María Pita (Santiago de Sigrás, La Coruña 1565-1643):
On 3 May 1589, English troops arrived in La Coruña. The attack was part of the strategy maintained by the Queen of England, Isabella I, to take the throne of Portugal from her brother-in-law and later rejected pretender, King Philip II. The English surrounded the city of La Coruña, opened a breach in the wall that defended it and began the assault on the city. During this assault, they killed María Pita’s husband. It is said that she, filled with rage, snatched a lance with the English flag and with it killed the captain who was leading the assault on La Coruña. This made the English troops, made up of 12,000 soldiers, retreat and consider the attempt to take La Coruña lost. The story goes that this event was carried out to the cry (in Galician) of “Quen teña honra, que me siga” (which in English means: “whoever has honour, follow me”).
Once the battle was over, María Pita, along with other women who had fought in the battle, helped to collect the corpses and take care of the wounded.

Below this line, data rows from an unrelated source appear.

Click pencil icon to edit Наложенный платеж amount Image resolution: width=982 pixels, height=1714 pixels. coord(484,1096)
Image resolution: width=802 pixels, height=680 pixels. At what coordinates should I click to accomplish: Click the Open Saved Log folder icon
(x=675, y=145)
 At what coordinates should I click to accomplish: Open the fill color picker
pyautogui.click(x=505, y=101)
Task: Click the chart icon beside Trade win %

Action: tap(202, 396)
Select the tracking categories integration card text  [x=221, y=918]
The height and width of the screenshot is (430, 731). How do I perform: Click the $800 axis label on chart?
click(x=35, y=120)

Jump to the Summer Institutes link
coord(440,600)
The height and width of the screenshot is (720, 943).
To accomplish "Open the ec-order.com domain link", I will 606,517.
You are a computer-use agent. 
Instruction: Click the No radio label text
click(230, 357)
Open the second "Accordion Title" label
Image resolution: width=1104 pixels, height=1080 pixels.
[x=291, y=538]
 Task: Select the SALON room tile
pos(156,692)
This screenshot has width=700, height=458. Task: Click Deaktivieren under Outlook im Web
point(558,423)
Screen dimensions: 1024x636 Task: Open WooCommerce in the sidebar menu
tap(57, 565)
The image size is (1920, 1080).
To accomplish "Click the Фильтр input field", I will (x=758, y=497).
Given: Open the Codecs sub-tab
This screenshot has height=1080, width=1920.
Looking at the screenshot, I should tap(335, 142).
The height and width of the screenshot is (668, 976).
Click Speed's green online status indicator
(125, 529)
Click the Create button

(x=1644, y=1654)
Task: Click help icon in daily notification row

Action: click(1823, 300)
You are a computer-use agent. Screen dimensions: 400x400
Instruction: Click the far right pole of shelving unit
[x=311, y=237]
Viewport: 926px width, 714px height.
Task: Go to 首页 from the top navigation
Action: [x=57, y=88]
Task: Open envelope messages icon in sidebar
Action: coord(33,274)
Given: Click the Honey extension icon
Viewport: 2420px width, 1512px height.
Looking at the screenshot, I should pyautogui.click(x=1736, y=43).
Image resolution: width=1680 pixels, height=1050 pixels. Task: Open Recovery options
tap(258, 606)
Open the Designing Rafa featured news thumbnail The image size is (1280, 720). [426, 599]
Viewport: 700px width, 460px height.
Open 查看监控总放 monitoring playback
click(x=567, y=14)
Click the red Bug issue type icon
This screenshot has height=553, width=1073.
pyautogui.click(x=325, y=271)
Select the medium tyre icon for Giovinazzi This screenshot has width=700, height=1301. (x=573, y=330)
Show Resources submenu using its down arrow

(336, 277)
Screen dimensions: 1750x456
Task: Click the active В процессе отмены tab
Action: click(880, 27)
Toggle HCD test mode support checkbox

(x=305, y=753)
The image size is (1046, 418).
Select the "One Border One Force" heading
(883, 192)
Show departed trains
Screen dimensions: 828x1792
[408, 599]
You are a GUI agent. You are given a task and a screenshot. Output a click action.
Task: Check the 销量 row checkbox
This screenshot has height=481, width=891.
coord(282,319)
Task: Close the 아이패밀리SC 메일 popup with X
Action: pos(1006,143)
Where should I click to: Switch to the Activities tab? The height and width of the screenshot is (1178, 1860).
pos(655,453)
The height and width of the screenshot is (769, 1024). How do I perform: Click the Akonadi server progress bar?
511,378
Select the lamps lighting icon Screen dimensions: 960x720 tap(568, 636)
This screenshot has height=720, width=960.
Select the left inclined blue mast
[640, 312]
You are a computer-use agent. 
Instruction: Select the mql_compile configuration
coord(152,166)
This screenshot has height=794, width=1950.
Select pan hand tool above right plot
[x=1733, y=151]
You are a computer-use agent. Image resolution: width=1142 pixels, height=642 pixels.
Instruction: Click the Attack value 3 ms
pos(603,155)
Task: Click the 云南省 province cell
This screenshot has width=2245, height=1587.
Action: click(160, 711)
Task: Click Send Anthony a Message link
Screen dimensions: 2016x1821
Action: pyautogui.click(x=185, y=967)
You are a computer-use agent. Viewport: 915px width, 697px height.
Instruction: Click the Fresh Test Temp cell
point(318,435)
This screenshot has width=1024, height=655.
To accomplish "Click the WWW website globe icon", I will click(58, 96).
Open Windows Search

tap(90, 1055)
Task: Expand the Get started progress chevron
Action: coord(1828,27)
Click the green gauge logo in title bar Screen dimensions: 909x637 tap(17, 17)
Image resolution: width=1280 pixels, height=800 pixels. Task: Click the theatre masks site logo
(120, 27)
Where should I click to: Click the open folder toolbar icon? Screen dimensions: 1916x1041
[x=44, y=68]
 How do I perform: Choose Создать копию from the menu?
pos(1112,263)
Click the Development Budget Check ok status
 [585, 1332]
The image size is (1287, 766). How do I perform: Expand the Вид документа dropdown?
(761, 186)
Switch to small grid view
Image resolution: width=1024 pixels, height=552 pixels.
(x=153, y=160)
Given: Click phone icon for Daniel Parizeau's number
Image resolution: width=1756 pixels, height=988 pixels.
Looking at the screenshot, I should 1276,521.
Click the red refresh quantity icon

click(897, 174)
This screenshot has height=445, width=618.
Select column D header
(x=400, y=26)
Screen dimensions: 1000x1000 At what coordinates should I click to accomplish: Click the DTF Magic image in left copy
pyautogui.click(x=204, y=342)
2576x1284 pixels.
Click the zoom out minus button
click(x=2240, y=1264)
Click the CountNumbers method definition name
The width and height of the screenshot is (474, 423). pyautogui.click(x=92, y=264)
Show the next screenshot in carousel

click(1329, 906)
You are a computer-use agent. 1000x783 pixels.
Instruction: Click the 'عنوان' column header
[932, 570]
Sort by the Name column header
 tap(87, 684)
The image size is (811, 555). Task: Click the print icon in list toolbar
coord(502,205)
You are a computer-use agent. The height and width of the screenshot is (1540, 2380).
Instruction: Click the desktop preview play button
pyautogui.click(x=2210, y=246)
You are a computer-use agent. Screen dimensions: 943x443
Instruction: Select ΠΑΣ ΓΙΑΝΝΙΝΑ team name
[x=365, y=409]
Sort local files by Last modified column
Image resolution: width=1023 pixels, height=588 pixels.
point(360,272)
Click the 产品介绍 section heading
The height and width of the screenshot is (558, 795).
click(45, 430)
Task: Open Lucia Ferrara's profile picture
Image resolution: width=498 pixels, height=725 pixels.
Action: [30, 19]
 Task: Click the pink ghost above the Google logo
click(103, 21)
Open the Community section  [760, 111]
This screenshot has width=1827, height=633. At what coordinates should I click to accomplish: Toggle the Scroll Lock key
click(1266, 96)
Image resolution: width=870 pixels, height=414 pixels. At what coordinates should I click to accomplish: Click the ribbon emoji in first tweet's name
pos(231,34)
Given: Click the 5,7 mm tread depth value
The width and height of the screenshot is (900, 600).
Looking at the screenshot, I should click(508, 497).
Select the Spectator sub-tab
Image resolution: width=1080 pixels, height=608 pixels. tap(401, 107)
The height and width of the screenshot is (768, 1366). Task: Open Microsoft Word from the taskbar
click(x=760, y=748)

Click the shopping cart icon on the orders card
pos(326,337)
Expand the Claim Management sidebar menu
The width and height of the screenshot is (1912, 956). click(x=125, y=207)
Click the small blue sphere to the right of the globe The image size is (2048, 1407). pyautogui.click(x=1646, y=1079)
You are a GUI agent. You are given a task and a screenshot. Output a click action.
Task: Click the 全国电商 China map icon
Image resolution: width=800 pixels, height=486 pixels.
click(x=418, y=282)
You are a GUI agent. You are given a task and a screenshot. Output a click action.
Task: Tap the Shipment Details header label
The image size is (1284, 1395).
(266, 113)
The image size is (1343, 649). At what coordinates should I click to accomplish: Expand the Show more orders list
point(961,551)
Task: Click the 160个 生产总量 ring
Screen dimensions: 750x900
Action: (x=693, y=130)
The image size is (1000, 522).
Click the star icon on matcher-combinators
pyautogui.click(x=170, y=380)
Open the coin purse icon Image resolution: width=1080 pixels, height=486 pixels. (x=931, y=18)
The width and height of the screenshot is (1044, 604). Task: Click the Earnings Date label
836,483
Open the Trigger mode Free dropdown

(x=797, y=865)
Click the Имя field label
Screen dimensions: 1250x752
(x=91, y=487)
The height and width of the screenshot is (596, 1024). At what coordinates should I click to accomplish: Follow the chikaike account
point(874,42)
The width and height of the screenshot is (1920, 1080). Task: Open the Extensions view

Although María Pita has gone down in history, there were many women who participated in the defense of the city. The enormous support of the women of A Coruña is remembered with great pride, because they were in the front line of defense fighting against the invasion and in the rearguard treating the wounded.
We liked this activity very much, it was a very complete activity because we learned more about the history of Bulgaria and Tryavna, besides seeing the house/museum and we visited other places. Finally, It was also the first activity that we spoke in front of the children in Bulgarian. It was a real challenge!!